Some important facts about this new process:

  • The initial preregistration process window will be open from March 1 , 2020 through March 20, 2020, which begins one month earlier than previous cap seasons.
  • USCIS will conduct a random lottery of the registered candidates between March 20, 2020 and March 31, 2020.
  • Employers are limited to one registration per employee per year; duplicate registrations for the same candidate will be discarded.
  • USCIS will conduct the same “reverse” lottery as in 2019: first, a general lottery for 65,000 H-1Bs and then an additional lottery of 20,000 H-1Bs for candidates with graduate degrees from U.S. institutions. Conducting the general lottery first benefits those with U.S. graduate degrees by increasing the overall selection rate. Conversely, this hurts the chances of petitioning employers who sponsor applicants without U.S. graduate degrees.

After the lottery is conducted, USCIS plans to notify petitioning employers of selected candidates by March 31, 2020. USCIS may reserve a queue of unselected registrations to create a waiting list. If the H-1B cap limit is not met due to rejections, withdrawals, or untimely or abandoned filings, additional registrants from the waiting list may be notified of their selection. This process will continue until the H-1B quota has been met for 2020.

For lottery winners, petitioning employers will be granted a 90-day window to file complete H-1B petitions on behalf of the named candidates.

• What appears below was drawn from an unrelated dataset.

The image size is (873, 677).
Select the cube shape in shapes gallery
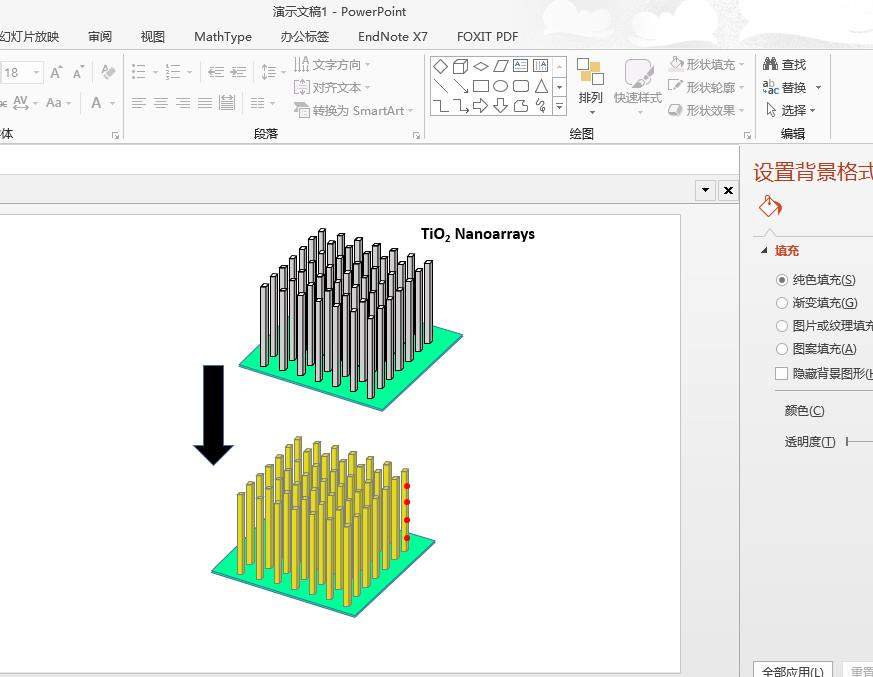point(460,66)
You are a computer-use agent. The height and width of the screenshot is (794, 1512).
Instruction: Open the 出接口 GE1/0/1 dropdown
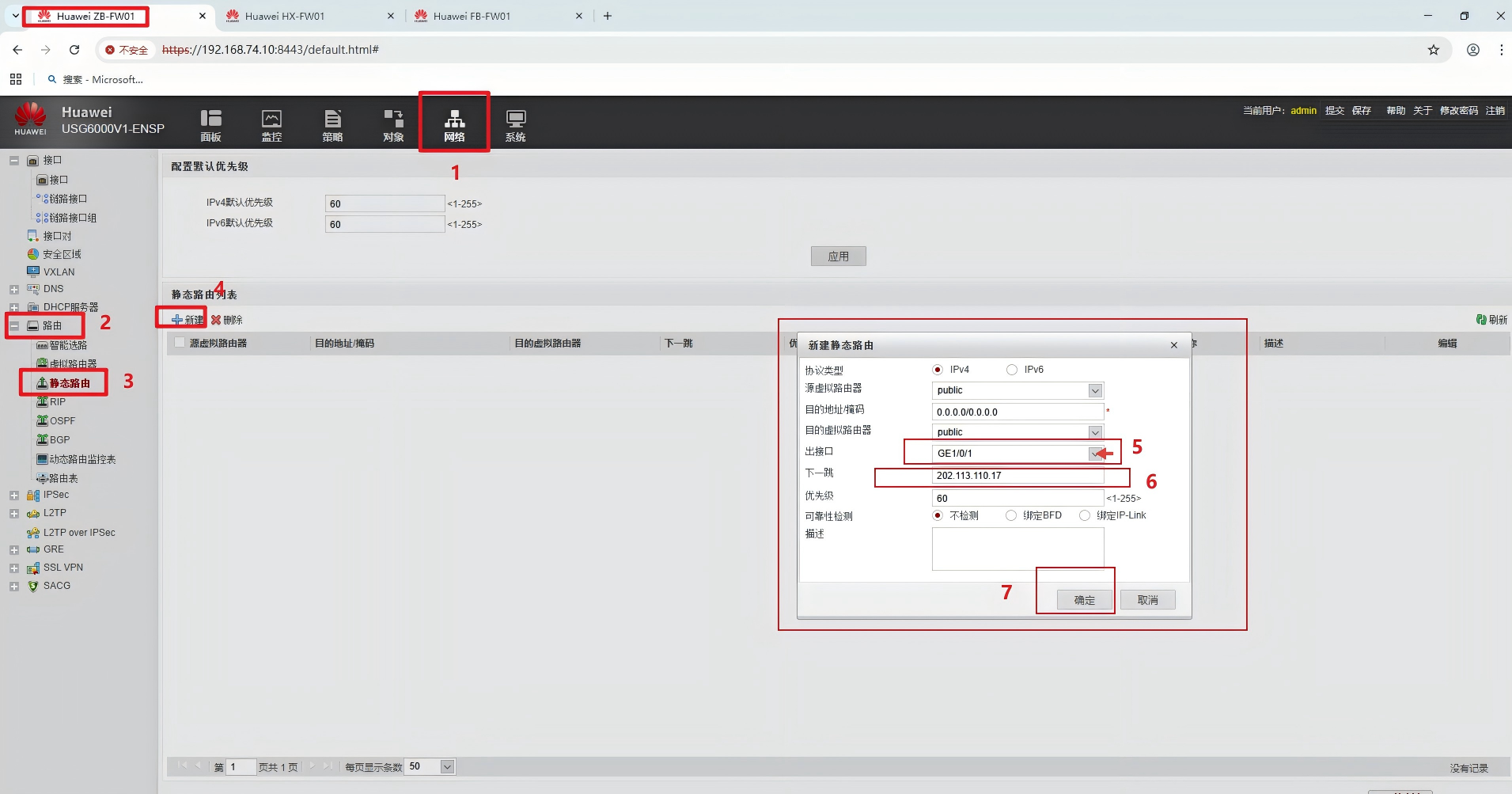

On balance, the new H-1B preregistration process should benefit employers. It will be less rigorous and less costly to enter a candidate in the H-1B lottery. Additionally, the new system should provide more timely notification of lottery results, which previously left many candidates waiting in limbo for months. On the other hand, the ease and low cost of preregistration may lead to flooding the system with more candidates than in previous years and reduce the overall lottery selection rate, which is already historically low.